=== Begin Enclosure ===

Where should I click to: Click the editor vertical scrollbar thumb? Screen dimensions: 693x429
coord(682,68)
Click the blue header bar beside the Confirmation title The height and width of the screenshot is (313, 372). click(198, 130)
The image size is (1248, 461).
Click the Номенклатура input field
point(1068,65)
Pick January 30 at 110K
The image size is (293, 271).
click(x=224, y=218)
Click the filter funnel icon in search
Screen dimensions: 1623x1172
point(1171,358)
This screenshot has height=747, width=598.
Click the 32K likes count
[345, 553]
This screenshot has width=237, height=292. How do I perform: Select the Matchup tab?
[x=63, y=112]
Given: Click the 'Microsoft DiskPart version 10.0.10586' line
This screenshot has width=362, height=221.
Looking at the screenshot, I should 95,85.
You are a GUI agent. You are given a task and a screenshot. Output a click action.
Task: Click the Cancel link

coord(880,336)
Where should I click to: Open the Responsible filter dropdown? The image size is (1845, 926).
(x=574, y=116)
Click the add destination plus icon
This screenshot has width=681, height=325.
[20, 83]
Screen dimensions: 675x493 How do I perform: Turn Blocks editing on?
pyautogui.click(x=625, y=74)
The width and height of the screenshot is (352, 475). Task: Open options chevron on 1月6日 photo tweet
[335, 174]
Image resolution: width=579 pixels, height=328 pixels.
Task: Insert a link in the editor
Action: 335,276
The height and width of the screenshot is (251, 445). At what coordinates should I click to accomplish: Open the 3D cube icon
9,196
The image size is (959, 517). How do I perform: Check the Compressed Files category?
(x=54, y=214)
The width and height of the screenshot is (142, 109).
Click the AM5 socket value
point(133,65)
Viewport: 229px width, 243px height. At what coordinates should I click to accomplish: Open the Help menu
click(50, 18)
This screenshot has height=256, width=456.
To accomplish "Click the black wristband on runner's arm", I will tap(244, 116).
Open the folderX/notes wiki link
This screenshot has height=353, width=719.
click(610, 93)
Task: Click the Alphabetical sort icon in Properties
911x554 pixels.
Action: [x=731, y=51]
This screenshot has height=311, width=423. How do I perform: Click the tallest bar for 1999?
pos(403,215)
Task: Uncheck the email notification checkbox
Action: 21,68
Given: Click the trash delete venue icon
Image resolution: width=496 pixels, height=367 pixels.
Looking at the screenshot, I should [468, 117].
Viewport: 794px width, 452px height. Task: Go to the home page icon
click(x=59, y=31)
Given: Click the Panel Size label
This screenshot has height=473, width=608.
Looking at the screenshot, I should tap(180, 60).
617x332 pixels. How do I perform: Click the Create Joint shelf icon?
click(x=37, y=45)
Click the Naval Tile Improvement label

=== End Enclosure ===

What you are asked to do: Extract all lines from the data in which "label" is found.

Output for this task:
Given: Click the Panel Size label
Click the Naval Tile Improvement label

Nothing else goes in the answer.